Source document START

We deal with large data at Aeris Weather. Multiple weather metrics, every few square kilometers, updated every few hours covering several weeks, across the whole globe… oh my. And that is just forecast data. A continuous stream of observations, storm cells, fires and other data in addition to forecasts presents our engineering team with a variety of challenging scaling problems. As we take a deep breath to think about how much data that is, that is just the ingestion side. Much like you as you exhale once again, our applications need to output the data back out in meaningful ways to our customers. Kubernetes has helped us scale individual parts of our infrastructure so we can deal with multiple types of data and varying demand for different output types.
The systems we create need to scale in both directions: vertically, and even better, horizontally. Vertical scaling is easy enough – ask “The Cloud” for a larger machine, re-deploy, keep on going. It’s a manual process and one that incurs a lot of waste. Wasted system administrator time, recurring waste in over-provisioned resources, and possibly downtime if you go from a single instance and flip the switch to just a larger single instance. We would much rather automatically scale. Adding additional hardware only when needed, scaling horizontally, is much more advantageous, but certainly comes with its challenges.

Source document END
Available data START

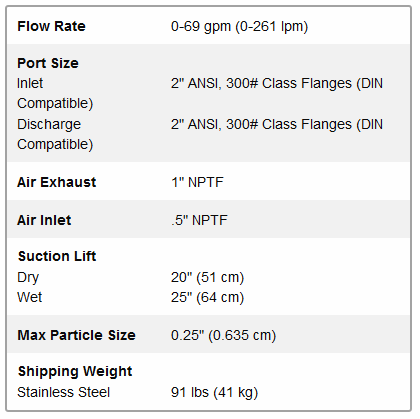
Task: Select the 25" (64 cm) wet lift value
Action: [x=207, y=297]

Available data END

▶ _Tasks to perform_
a: Answer these questions from the text on scaling at Aeris Weather:
(i) What tool has helped Aeris Weather scale individual parts of its infrastructure?
(ii) What kind of process does the text say vertical scaling is?
(iii) How does the text define scaling horizontally?
b: Write out the passage of the Aeris Weather scaling text starting at "We deal with" and ending at "different output types.".

▶ _Solution set_
a:
(i) Kubernetes.
(ii) A manual process, and one that incurs a lot of waste.
(iii) Adding additional hardware only when needed.

b:
We deal with large data at Aeris Weather. Multiple weather metrics, every few square kilometers, updated every few hours covering several weeks, across the whole globe… oh my. And that is just forecast data. A continuous stream of observations, storm cells, fires and other data in addition to forecasts presents our engineering team with a variety of challenging scaling problems. As we take a deep breath to think about how much data that is, that is just the ingestion side. Much like you as you exhale once again, our applications need to output the data back out in meaningful ways to our customers. Kubernetes has helped us scale individual parts of our infrastructure so we can deal with multiple types of data and varying demand for different output types.